*EXERCISE BRIEF*
Rewrite the rows starting with the line that contains "Given: Click the" and going on through the line that contains "tap(329, 52)", replacing "zoom minus button" with "zoom out button" and keeping everything else the same. Give only those lines and leave out the pictures.

Rows that pair text with element locations
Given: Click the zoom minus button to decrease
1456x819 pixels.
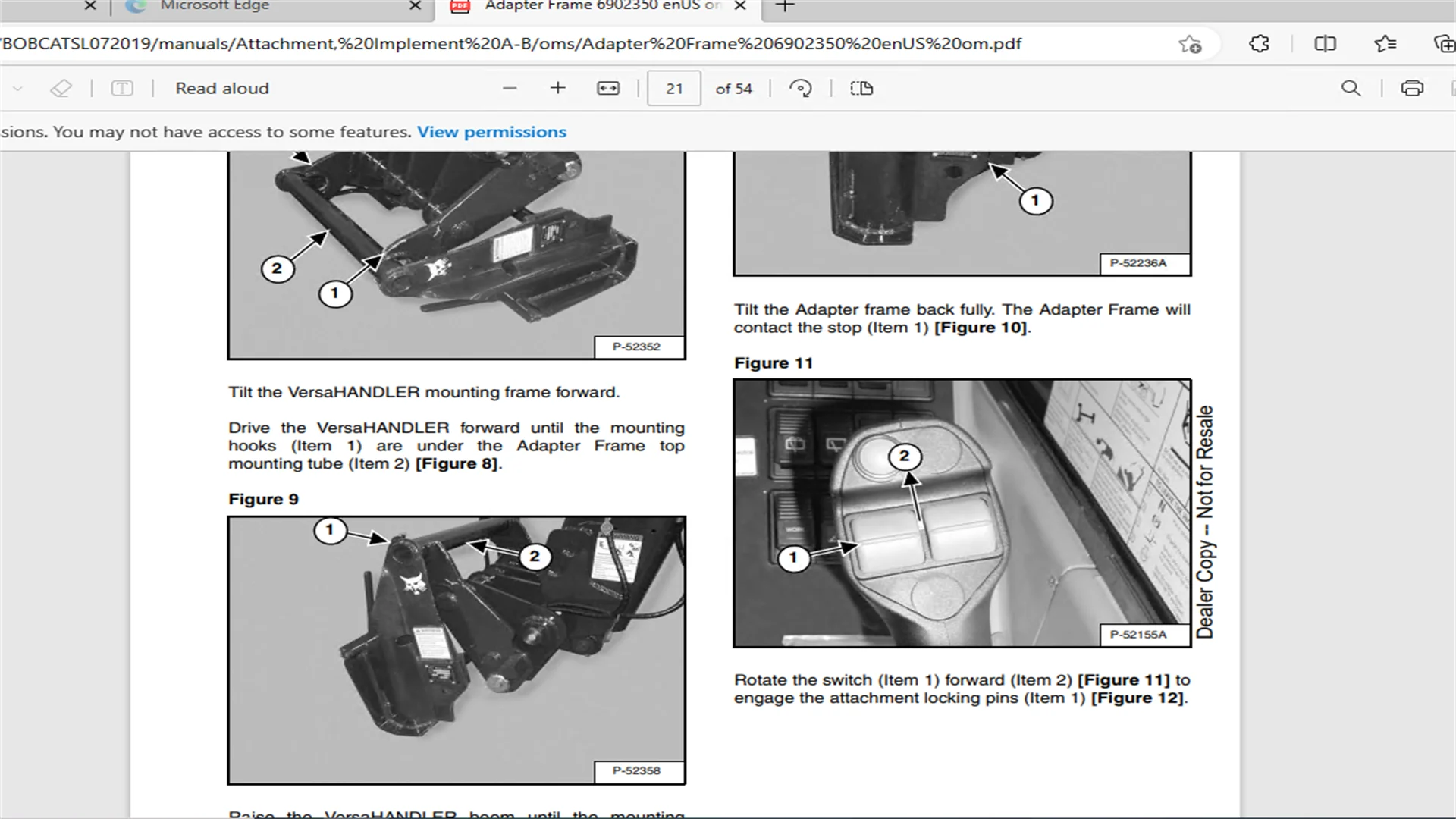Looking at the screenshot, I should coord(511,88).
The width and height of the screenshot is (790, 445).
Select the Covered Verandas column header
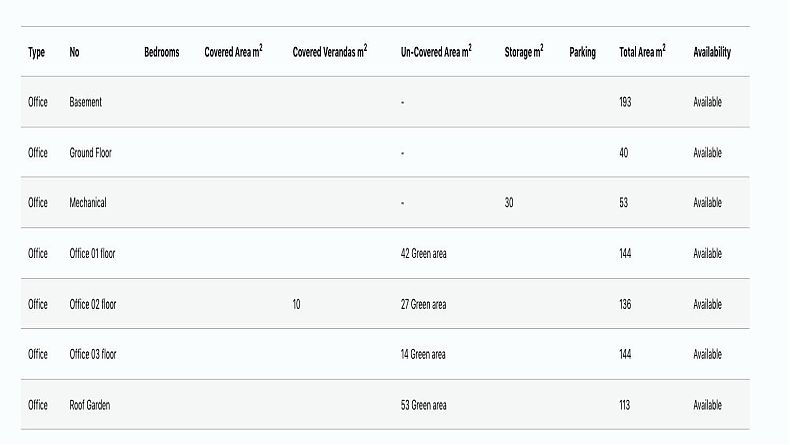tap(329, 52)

...

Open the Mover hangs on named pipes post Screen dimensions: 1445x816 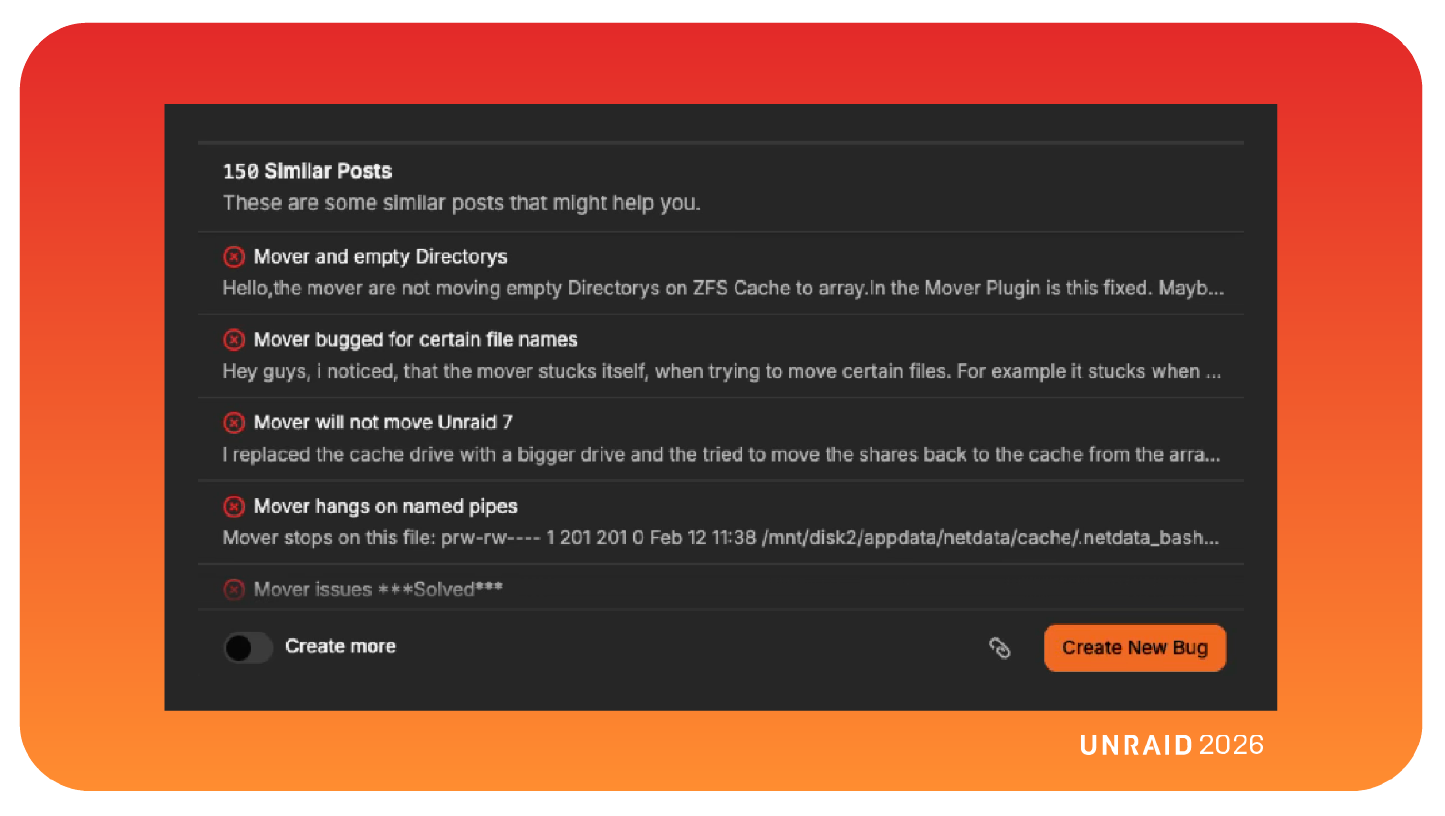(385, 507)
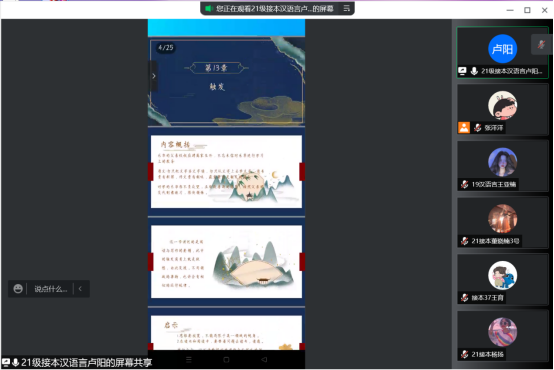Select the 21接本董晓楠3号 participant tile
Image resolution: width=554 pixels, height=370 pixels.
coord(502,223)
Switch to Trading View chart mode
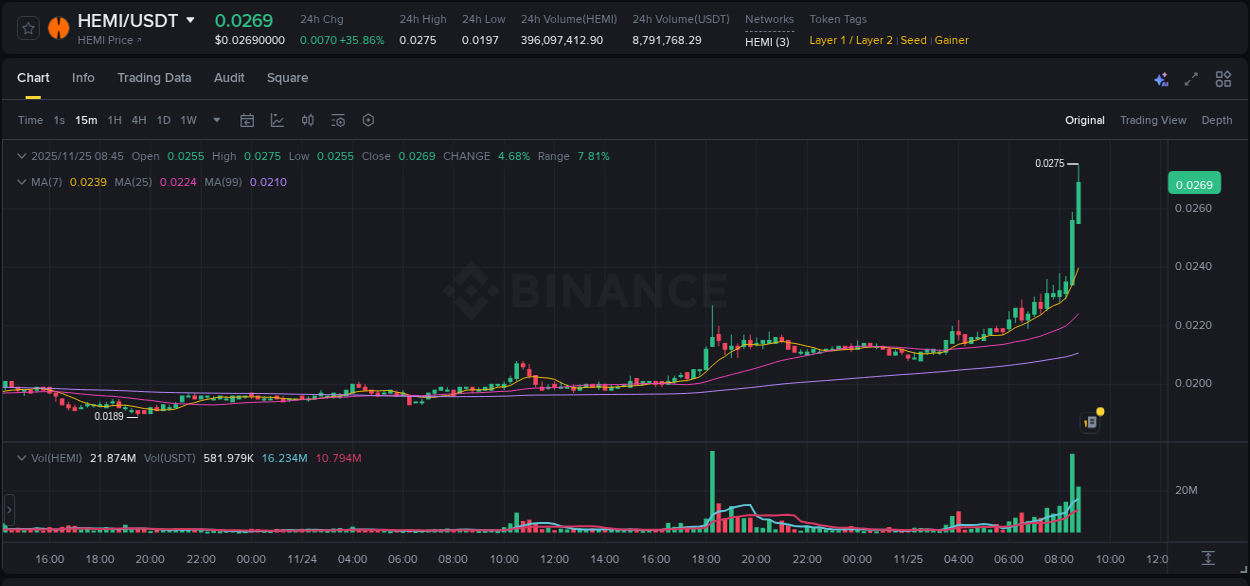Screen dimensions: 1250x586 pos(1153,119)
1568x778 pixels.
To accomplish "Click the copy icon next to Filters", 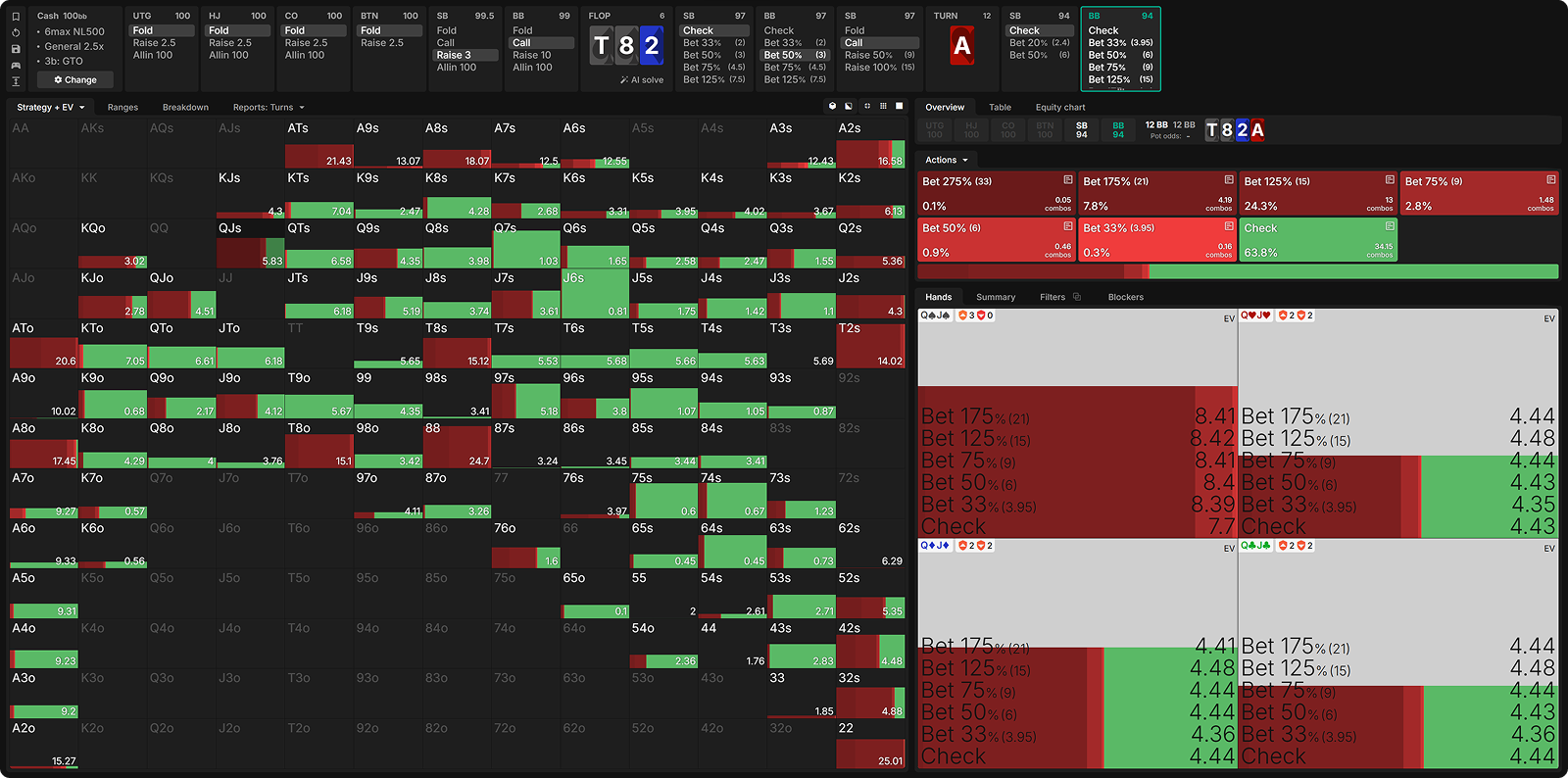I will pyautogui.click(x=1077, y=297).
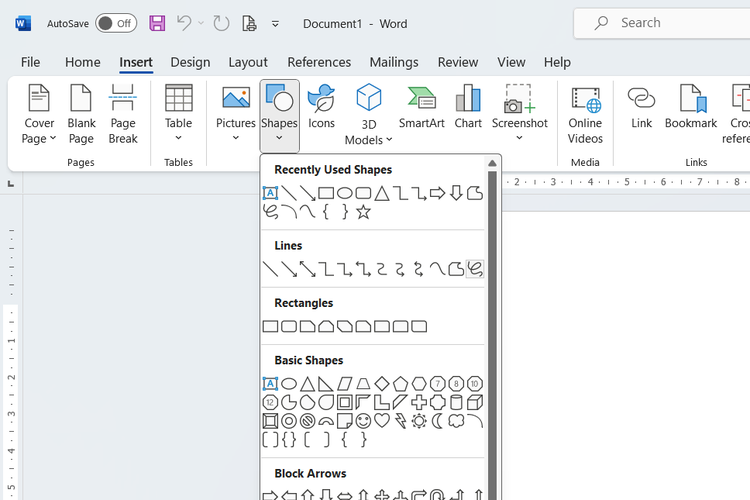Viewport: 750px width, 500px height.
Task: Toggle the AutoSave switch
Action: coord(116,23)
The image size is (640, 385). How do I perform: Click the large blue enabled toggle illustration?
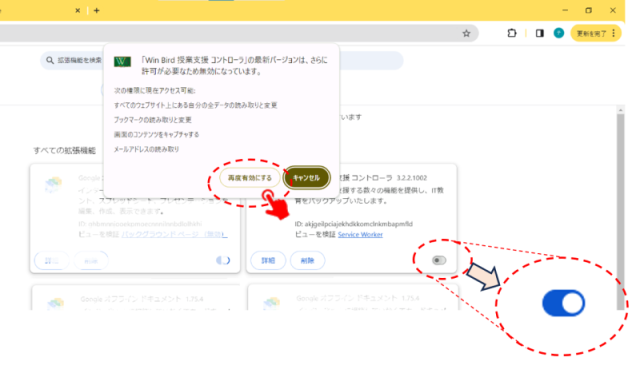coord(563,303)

* * *

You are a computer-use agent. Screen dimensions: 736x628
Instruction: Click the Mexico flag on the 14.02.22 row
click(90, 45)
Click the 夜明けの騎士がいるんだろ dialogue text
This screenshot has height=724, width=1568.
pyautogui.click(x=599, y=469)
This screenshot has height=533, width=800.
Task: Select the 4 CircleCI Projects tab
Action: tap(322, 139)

*EXERCISE OUTPUT*
Given: Click the zoom out button to decrease
1456x819 pixels.
Looking at the screenshot, I should coord(511,88).
The width and height of the screenshot is (790, 445).
Select the Covered Verandas column header
tap(329, 52)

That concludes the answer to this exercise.